Merrill Lynch forecasts Irish economic growth of 1.6%

THE Irish economy could grow by as much as 1.6%, this year, according to Merrill Lynch, which has also said that the global economy will not slump into recession.

Merrill Lynch forecasts Irish economic growth of 1.6%

The company — which acts as the wealth management arm of Bank of America — issued its bullish outlook, yesterday, but tempered the positivity by suggesting that 2012 will still see a weaker euro and slower global growth.

In a presentation in Dublin, Bill O’Neill — chief investment officer for Merrill Lynch Wealth Management in the EMEA region — added that oil prices will remain flat in the first half of this year, before rising on demand in the second half. He also said that there will be “little value” in core sovereign bonds, with dramatic sell-offs of national debt unlikely.

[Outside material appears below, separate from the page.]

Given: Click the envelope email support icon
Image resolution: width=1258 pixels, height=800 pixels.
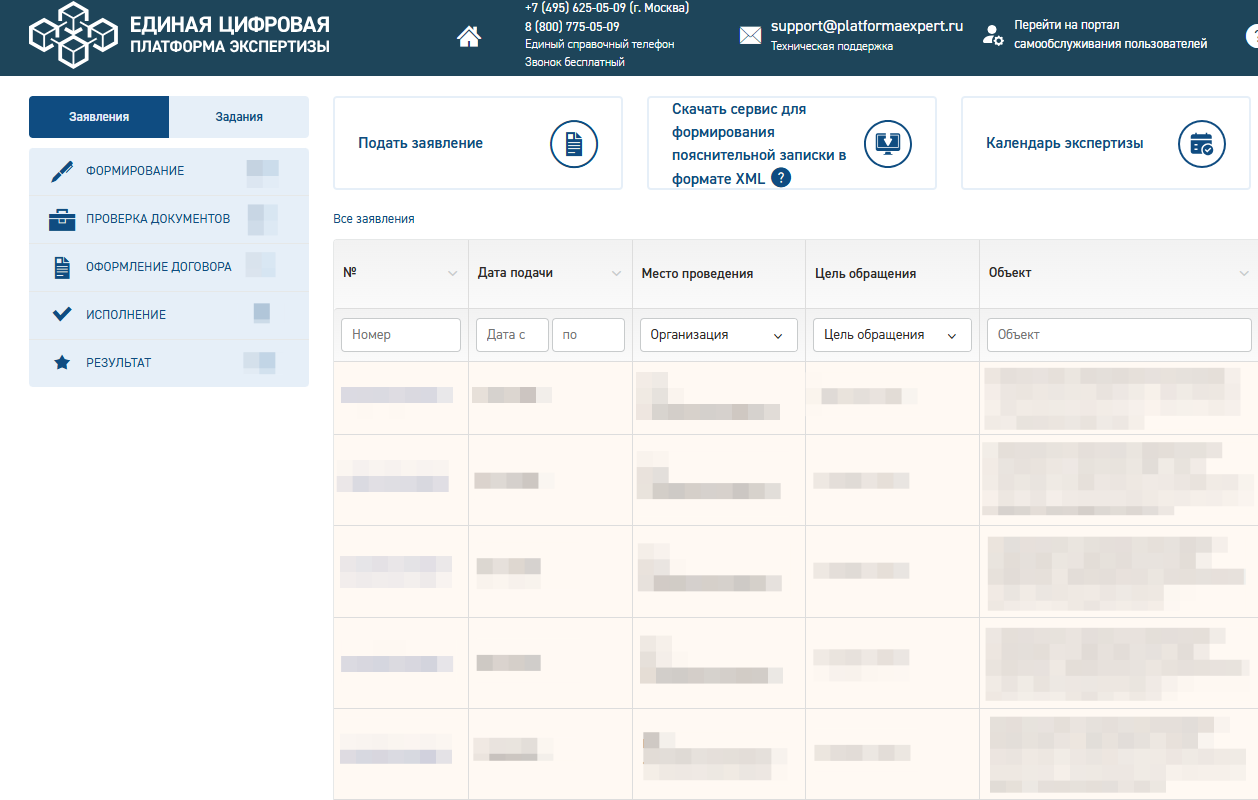Looking at the screenshot, I should 750,36.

Despite this, Mr O’Neill still expects Ireland to return to the bond markets by the end of this year, although he said there is no immediate pressure upon it to do so.

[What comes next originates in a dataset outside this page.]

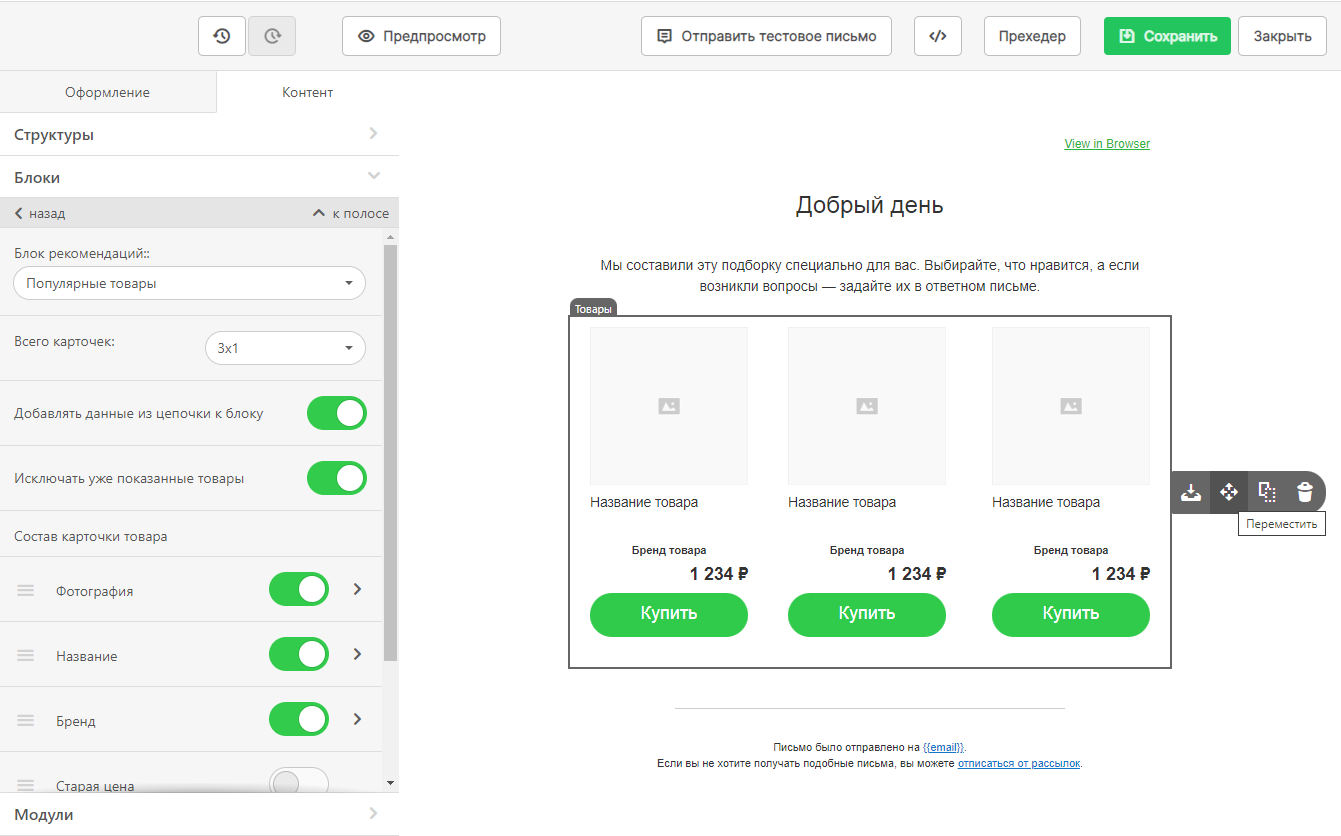Turn off Исключать уже показанные товары
The image size is (1341, 836).
click(x=337, y=478)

He added that Ireland’s trade position — the country’s trade surplus reached a record high in 2011 — will continue to improve.

Merrill’s 1.6% growth reading for the Irish economy goes against most domestic economists’ reading of between 0.3% and 1%; and is above the Department of Finance’s budget-time 1.3% expectation. Elsewhere, the company is forecasting 2.1% growth this year in the US economy and 3.6% growth in the global economy.

While Mr O’Neill noted that the Irish Stock Exchange outperformed most of its European peers in 2011, he said that the ISEQ — along with other small-level bourses — will probably need to seek alliances to maintain their long-term futures; as equity value will increasingly be sought, by investors, in large-cap US and British stocks.

Noting the growing divide between Europe’s leading economies and its peripheral members, Mr O’Neill said that the European Central Bank (ECB) will have to be more effective this year, adding that a “superhuman effort” is needed to contain this divergence.

“There is no silver bullet, but there will be a menu of options,” he opined. To that end, he said that the exercise of ‘quantitative easing’ — or printing fresh money to ease debt burdens — will become “a global phenomenon”, with the ECB emerging as a major player.